Beefing up Security at the Border 👮
Military Border Patrol
Lately, Trump’s been tweeting about "caravans" of people illegally crossing into the U.S. and the need for Congress to take action by changing immigration laws. His latest proposal is to deploy the troops to guard the southern border. Trump has also proposed using military funding to build a wall.
Guarding the border
Trump wants to send military soldiers to aid border patrol in capturing and stopping illegal immigrants. This will be a temporary solution just “until we can have a wall and proper security”.
Building the wall
Trump has been brainstorming ways to use military funding to build the wall. One way would be to take $25 billion from the Pentagon’s $700 billion budget. He would skip Congressional approval by doing it in the name of national security.
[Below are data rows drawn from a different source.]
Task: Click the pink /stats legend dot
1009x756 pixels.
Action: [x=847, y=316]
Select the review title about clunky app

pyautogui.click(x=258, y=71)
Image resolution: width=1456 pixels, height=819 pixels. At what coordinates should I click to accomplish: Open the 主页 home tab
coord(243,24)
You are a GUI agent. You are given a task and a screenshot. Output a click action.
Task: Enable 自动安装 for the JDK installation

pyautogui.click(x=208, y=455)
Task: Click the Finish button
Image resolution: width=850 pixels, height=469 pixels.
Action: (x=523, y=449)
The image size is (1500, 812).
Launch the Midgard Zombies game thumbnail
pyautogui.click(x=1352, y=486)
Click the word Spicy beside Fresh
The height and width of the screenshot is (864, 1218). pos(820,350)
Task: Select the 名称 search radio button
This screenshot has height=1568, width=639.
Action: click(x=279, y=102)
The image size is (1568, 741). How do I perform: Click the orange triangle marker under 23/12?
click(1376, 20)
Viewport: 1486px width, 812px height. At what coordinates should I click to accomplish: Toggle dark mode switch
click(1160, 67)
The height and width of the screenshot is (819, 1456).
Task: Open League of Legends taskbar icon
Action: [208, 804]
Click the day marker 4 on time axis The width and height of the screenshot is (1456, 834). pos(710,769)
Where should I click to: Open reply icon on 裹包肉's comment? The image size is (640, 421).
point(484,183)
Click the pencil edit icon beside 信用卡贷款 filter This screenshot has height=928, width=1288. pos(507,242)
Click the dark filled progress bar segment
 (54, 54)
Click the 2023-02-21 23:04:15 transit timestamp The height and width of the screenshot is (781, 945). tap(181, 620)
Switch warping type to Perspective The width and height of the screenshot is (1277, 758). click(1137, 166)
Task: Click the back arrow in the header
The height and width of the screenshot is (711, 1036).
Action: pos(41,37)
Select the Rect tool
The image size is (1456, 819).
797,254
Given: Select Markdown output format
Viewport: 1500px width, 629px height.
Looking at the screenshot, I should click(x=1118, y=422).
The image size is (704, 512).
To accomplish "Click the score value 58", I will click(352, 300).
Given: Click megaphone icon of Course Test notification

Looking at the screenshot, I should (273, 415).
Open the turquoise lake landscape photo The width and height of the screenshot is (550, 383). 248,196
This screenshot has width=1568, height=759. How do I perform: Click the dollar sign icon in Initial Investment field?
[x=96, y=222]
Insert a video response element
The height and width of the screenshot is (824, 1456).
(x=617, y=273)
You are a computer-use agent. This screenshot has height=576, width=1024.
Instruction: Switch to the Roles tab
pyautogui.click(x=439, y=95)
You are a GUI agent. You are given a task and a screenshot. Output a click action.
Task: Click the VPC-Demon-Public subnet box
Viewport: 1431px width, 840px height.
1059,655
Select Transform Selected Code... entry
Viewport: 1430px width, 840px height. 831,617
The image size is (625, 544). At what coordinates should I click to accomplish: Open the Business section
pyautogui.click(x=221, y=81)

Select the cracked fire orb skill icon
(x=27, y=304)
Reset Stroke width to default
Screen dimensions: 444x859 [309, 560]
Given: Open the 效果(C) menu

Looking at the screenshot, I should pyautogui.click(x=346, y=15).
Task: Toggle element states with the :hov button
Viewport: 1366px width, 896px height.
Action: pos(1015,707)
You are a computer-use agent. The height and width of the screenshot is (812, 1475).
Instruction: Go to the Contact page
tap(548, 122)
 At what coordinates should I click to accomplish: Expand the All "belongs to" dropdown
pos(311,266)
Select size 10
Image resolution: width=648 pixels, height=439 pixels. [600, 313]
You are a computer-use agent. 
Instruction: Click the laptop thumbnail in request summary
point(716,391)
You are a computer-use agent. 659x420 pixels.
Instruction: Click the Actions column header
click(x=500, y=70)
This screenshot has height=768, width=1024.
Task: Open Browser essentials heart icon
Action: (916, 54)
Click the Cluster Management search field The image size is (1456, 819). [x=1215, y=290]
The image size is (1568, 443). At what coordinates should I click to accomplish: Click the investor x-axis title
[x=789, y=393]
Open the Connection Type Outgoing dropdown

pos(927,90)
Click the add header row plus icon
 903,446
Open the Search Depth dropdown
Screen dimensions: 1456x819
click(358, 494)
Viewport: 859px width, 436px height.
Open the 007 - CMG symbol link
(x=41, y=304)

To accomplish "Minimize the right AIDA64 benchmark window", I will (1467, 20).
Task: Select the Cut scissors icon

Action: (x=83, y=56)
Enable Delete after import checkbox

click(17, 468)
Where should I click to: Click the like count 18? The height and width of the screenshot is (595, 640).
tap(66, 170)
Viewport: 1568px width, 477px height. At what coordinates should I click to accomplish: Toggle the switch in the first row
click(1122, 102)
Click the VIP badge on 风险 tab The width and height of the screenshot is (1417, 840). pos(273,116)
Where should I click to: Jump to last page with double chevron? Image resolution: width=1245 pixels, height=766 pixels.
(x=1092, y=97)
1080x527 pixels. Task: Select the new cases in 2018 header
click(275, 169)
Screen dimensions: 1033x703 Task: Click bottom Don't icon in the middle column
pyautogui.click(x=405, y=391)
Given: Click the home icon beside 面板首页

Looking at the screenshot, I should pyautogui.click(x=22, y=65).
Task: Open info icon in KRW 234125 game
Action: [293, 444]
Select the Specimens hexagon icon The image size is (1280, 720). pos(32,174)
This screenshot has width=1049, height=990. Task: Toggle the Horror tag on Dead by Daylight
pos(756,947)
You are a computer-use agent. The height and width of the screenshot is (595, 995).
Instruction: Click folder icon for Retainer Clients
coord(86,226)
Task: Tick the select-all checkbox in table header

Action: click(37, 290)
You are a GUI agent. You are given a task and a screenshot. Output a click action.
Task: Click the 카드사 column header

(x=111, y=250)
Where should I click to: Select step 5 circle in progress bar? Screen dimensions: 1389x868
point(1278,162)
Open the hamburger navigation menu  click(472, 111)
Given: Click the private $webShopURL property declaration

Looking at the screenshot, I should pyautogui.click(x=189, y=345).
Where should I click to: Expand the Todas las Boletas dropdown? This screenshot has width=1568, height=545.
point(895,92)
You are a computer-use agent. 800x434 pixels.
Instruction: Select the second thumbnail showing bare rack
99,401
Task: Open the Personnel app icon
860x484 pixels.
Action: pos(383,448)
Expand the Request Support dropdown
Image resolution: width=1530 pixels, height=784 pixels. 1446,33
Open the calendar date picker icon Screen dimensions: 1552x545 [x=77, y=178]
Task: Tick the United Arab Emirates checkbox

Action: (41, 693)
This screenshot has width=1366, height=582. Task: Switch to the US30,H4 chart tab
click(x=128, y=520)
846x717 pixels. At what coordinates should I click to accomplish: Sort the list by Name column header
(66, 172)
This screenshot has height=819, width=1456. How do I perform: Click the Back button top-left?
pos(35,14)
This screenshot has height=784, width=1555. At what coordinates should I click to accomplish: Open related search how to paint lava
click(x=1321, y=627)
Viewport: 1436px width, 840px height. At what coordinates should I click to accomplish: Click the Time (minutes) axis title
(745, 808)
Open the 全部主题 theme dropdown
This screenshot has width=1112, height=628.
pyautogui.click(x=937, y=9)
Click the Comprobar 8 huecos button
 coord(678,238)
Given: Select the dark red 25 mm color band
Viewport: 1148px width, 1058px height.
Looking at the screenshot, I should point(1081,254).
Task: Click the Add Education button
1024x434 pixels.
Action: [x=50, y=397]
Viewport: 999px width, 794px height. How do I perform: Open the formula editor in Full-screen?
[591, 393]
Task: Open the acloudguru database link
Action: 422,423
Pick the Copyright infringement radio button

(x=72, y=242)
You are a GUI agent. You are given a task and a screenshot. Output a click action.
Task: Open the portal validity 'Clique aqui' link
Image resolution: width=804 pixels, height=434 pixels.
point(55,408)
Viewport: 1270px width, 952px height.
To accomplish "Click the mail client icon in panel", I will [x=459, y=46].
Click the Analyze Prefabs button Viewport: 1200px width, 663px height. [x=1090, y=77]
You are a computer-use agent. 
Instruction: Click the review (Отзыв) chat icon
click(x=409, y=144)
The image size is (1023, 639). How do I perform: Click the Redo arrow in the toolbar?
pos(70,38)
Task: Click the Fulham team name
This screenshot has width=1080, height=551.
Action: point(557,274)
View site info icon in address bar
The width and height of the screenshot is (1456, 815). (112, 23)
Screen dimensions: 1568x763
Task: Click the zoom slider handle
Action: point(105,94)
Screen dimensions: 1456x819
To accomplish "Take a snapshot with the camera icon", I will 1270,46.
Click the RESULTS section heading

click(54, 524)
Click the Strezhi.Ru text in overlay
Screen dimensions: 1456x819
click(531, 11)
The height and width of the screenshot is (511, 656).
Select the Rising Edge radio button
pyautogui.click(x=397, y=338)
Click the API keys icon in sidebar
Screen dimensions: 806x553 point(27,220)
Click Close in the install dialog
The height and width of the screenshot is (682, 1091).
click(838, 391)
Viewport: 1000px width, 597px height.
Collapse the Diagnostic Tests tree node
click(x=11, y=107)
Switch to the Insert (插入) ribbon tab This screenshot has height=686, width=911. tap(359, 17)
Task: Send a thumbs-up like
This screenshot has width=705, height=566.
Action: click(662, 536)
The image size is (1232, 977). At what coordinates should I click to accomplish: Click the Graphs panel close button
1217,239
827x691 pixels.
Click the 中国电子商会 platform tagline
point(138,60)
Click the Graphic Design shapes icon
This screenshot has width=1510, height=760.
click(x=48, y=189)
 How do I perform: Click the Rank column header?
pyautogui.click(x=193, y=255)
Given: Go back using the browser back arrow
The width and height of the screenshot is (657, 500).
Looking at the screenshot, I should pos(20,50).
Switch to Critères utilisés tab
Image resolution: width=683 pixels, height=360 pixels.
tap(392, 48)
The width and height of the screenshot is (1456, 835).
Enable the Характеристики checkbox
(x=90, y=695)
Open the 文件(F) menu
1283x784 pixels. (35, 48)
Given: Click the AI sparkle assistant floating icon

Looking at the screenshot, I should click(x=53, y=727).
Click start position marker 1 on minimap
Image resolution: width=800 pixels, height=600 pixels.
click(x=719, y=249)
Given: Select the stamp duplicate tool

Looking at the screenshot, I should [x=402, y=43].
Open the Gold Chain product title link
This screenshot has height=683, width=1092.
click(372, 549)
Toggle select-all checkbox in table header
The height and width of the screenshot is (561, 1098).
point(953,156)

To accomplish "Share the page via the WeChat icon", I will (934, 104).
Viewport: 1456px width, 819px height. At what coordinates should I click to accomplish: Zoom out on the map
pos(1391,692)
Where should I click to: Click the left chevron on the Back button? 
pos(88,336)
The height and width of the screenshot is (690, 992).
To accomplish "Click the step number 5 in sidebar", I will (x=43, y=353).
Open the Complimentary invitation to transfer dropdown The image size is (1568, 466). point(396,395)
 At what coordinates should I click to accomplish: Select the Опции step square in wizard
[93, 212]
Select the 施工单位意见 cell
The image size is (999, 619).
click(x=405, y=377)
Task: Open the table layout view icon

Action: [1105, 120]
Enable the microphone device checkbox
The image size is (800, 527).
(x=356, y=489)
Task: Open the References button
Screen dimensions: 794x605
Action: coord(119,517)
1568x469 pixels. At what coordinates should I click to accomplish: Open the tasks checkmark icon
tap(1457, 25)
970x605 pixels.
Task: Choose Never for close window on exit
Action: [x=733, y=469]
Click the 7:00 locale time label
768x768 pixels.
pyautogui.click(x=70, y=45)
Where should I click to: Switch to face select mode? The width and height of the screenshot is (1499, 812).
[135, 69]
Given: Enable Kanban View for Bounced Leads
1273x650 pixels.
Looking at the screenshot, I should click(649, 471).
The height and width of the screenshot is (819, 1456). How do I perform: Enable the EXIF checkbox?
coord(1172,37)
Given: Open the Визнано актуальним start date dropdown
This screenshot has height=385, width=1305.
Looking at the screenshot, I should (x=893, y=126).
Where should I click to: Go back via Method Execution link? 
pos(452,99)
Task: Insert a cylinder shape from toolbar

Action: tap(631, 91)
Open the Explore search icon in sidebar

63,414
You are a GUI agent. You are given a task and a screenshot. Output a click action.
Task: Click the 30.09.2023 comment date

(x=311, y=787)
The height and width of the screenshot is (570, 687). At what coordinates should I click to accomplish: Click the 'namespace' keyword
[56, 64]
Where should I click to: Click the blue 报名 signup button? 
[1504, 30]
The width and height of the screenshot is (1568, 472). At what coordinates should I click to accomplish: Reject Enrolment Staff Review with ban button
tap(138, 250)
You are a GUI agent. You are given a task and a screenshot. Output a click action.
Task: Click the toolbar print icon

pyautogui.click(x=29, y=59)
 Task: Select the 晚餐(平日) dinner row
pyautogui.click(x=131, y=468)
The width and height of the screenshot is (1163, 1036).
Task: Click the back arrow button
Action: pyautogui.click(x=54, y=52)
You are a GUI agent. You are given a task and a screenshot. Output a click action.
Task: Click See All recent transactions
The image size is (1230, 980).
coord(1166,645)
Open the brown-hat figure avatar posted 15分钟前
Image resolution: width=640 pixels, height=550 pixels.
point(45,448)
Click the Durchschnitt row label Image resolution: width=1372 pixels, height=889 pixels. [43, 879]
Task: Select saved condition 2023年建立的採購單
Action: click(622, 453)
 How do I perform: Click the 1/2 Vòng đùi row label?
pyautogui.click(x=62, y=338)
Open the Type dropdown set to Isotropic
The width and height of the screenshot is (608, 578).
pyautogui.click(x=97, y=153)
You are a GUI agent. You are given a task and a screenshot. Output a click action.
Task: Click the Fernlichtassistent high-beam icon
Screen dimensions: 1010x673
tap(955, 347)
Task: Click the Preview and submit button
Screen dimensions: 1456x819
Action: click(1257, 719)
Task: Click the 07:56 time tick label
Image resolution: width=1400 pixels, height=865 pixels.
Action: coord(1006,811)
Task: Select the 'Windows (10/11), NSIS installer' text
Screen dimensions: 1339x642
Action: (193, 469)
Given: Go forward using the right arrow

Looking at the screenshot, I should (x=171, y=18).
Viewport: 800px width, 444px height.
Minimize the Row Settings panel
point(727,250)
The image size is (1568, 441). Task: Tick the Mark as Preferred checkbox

The right is focusing on the ‘invasion’ by illegal immigrants. They believe that using the military makes perfect sense. It has been done before by Bush (Operation Jump Start) and Obama (Operation Phalanx) and is now being used in a crisis to protect national security. According to the right, this move would be keeping illegal aliens along with “drugs, weapons, and contraband” out of the country. They also call the continued inflow of illegal immigrants an “army” of “invaders” that Trump is rightfully seeking to stop.
The left is focusing on the limited effectiveness of military at the border and lawmakers’ disapproval of the idea. They highlight that the military wouldn’t be able to ‘detain migrants’ at the border since the Posse Comitatus Act prevents the military from acting as law enforcement on US soil. They also note that in the past, the military has been used in strictly a ‘supporting’ role to the border patrol, instead of as part of the border patrol itself. Lastly, the left quotes lawmakers who say this could lead to an “escalation of conflict”.
Why is the president talking about caravans?
It’s possible Trump was reacting to a Fox News broadcast that discussed a large group of migrants headed in the United State’s direction (as we covered yesterday). The broadcast notes that although the group of mostly Honduran migrants number around 1,200, it is unclear how many of them will try to seek asylum in the U.S. Trump's claim that they are all headed to the U.S. is shaky since no one yet knows the group’s motives.